Please set down the records below exactly as they appear.

- Records supplied
--- START ---

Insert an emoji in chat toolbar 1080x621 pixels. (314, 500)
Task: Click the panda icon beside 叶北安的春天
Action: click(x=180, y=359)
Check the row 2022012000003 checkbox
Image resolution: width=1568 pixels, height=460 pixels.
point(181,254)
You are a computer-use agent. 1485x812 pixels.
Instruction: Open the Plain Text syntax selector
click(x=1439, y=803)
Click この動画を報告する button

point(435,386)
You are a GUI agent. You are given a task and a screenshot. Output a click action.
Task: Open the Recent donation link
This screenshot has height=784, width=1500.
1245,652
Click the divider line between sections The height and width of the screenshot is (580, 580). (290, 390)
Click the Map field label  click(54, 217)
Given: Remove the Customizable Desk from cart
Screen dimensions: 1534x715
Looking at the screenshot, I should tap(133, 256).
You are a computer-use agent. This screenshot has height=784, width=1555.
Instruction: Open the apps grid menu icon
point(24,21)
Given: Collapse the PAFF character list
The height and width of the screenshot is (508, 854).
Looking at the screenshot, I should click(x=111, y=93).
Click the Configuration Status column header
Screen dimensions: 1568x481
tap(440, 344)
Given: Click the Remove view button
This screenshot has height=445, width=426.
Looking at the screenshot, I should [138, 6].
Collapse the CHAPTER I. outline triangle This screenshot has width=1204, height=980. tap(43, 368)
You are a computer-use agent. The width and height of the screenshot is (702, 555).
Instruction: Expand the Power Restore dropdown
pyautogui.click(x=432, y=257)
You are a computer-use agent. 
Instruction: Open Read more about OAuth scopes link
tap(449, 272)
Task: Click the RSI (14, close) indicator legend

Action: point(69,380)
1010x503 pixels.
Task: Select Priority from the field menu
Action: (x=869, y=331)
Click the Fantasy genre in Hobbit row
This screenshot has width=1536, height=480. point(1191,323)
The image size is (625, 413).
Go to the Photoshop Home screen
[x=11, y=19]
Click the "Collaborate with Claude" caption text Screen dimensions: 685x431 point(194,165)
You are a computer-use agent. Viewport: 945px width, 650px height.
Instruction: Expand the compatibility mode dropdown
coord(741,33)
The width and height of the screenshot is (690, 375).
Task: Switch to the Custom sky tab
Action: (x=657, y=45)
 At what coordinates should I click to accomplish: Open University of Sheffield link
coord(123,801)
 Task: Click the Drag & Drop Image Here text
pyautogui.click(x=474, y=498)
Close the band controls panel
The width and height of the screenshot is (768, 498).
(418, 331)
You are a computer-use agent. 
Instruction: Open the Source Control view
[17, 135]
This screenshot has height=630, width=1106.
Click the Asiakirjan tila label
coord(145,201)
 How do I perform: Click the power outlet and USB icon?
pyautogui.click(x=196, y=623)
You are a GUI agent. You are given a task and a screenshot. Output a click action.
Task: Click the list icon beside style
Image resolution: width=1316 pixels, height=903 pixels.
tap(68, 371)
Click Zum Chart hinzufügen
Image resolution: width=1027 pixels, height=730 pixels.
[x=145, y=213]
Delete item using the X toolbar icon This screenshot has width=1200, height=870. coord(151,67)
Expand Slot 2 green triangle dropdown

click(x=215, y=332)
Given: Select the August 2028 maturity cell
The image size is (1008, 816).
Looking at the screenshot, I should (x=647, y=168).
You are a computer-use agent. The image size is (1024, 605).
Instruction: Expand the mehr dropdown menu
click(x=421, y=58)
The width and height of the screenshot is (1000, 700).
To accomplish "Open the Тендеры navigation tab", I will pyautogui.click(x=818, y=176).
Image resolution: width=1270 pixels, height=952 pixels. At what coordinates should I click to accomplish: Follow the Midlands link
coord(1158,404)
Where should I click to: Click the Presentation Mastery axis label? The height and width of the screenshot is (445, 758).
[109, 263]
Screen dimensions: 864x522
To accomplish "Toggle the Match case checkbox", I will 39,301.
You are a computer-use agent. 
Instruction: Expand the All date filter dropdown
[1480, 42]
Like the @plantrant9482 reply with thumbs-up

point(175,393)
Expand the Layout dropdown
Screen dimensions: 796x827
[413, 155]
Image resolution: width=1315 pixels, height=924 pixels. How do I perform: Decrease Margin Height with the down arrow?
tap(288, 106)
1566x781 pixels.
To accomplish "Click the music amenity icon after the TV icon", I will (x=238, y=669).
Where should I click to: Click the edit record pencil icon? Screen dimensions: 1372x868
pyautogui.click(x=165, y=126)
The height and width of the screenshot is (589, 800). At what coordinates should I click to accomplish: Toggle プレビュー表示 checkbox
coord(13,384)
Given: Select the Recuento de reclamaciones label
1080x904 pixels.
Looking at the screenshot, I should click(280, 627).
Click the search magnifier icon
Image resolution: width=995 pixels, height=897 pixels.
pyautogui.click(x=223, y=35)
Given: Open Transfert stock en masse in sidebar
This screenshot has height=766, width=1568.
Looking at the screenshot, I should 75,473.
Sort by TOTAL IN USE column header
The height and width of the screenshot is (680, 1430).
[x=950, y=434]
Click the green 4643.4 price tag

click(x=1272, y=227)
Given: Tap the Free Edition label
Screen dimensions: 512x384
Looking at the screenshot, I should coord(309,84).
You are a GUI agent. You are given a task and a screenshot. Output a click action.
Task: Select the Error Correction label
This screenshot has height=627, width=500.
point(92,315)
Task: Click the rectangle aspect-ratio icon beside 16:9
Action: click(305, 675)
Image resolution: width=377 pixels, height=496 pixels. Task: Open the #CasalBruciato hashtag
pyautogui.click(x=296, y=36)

--- END ---

- Solution for this exercise
Insert an emoji in chat toolbar 1080x621 pixels. (314, 500)
Task: Click the panda icon beside 叶北安的春天
Action: click(x=180, y=359)
Check the row 2022012000003 checkbox
Image resolution: width=1568 pixels, height=460 pixels.
point(181,254)
You are a computer-use agent. 1485x812 pixels.
Instruction: Open the Plain Text syntax selector
click(x=1439, y=803)
Click この動画を報告する button

point(435,386)
You are a GUI agent. You are given a task and a screenshot. Output a click action.
Task: Open the Recent donation link
This screenshot has height=784, width=1500.
1245,652
Click the divider line between sections The height and width of the screenshot is (580, 580). (290, 390)
Click the Map field label  click(54, 217)
Given: Remove the Customizable Desk from cart
Screen dimensions: 1534x715
Looking at the screenshot, I should tap(133, 256).
You are a computer-use agent. This screenshot has height=784, width=1555.
Instruction: Open the apps grid menu icon
point(24,21)
Given: Collapse the PAFF character list
The height and width of the screenshot is (508, 854).
Looking at the screenshot, I should click(x=111, y=93).
Click the Configuration Status column header
Screen dimensions: 1568x481
tap(440, 344)
Given: Click the Remove view button
This screenshot has height=445, width=426.
Looking at the screenshot, I should [138, 6].
Collapse the CHAPTER I. outline triangle This screenshot has width=1204, height=980. tap(43, 368)
You are a computer-use agent. The width and height of the screenshot is (702, 555).
Instruction: Expand the Power Restore dropdown
pyautogui.click(x=432, y=257)
You are a computer-use agent. 
Instruction: Open Read more about OAuth scopes link
tap(449, 272)
Task: Click the RSI (14, close) indicator legend

Action: point(69,380)
1010x503 pixels.
Task: Select Priority from the field menu
Action: (x=869, y=331)
Click the Fantasy genre in Hobbit row
This screenshot has width=1536, height=480. point(1191,323)
The image size is (625, 413).
Go to the Photoshop Home screen
[x=11, y=19]
Click the "Collaborate with Claude" caption text Screen dimensions: 685x431 point(194,165)
You are a computer-use agent. Viewport: 945px width, 650px height.
Instruction: Expand the compatibility mode dropdown
coord(741,33)
The width and height of the screenshot is (690, 375).
Task: Switch to the Custom sky tab
Action: (x=657, y=45)
 At what coordinates should I click to accomplish: Open University of Sheffield link
coord(123,801)
 Task: Click the Drag & Drop Image Here text
pyautogui.click(x=474, y=498)
Close the band controls panel
The width and height of the screenshot is (768, 498).
(418, 331)
You are a computer-use agent. 
Instruction: Open the Source Control view
[17, 135]
This screenshot has height=630, width=1106.
Click the Asiakirjan tila label
coord(145,201)
 How do I perform: Click the power outlet and USB icon?
pyautogui.click(x=196, y=623)
You are a GUI agent. You are given a task and a screenshot. Output a click action.
Task: Click the list icon beside style
Image resolution: width=1316 pixels, height=903 pixels.
tap(68, 371)
Click Zum Chart hinzufügen
Image resolution: width=1027 pixels, height=730 pixels.
[x=145, y=213]
Delete item using the X toolbar icon This screenshot has width=1200, height=870. coord(151,67)
Expand Slot 2 green triangle dropdown

click(x=215, y=332)
Given: Select the August 2028 maturity cell
The image size is (1008, 816).
Looking at the screenshot, I should (x=647, y=168).
You are a computer-use agent. The image size is (1024, 605).
Instruction: Expand the mehr dropdown menu
click(x=421, y=58)
The width and height of the screenshot is (1000, 700).
To accomplish "Open the Тендеры navigation tab", I will pyautogui.click(x=818, y=176).
Image resolution: width=1270 pixels, height=952 pixels. At what coordinates should I click to accomplish: Follow the Midlands link
coord(1158,404)
Where should I click to: Click the Presentation Mastery axis label? The height and width of the screenshot is (445, 758).
[109, 263]
Screen dimensions: 864x522
To accomplish "Toggle the Match case checkbox", I will 39,301.
You are a computer-use agent. 
Instruction: Expand the All date filter dropdown
[1480, 42]
Like the @plantrant9482 reply with thumbs-up

point(175,393)
Expand the Layout dropdown
Screen dimensions: 796x827
[413, 155]
Image resolution: width=1315 pixels, height=924 pixels. How do I perform: Decrease Margin Height with the down arrow?
tap(288, 106)
1566x781 pixels.
To accomplish "Click the music amenity icon after the TV icon", I will (x=238, y=669).
Where should I click to: Click the edit record pencil icon? Screen dimensions: 1372x868
pyautogui.click(x=165, y=126)
The height and width of the screenshot is (589, 800). At what coordinates should I click to accomplish: Toggle プレビュー表示 checkbox
coord(13,384)
Given: Select the Recuento de reclamaciones label
1080x904 pixels.
Looking at the screenshot, I should click(280, 627).
Click the search magnifier icon
Image resolution: width=995 pixels, height=897 pixels.
pyautogui.click(x=223, y=35)
Given: Open Transfert stock en masse in sidebar
This screenshot has height=766, width=1568.
Looking at the screenshot, I should 75,473.
Sort by TOTAL IN USE column header
The height and width of the screenshot is (680, 1430).
[x=950, y=434]
Click the green 4643.4 price tag

click(x=1272, y=227)
Given: Tap the Free Edition label
Screen dimensions: 512x384
Looking at the screenshot, I should coord(309,84).
You are a GUI agent. You are given a task and a screenshot. Output a click action.
Task: Select the Error Correction label
This screenshot has height=627, width=500.
point(92,315)
Task: Click the rectangle aspect-ratio icon beside 16:9
Action: click(305, 675)
Image resolution: width=377 pixels, height=496 pixels. Task: Open the #CasalBruciato hashtag
pyautogui.click(x=296, y=36)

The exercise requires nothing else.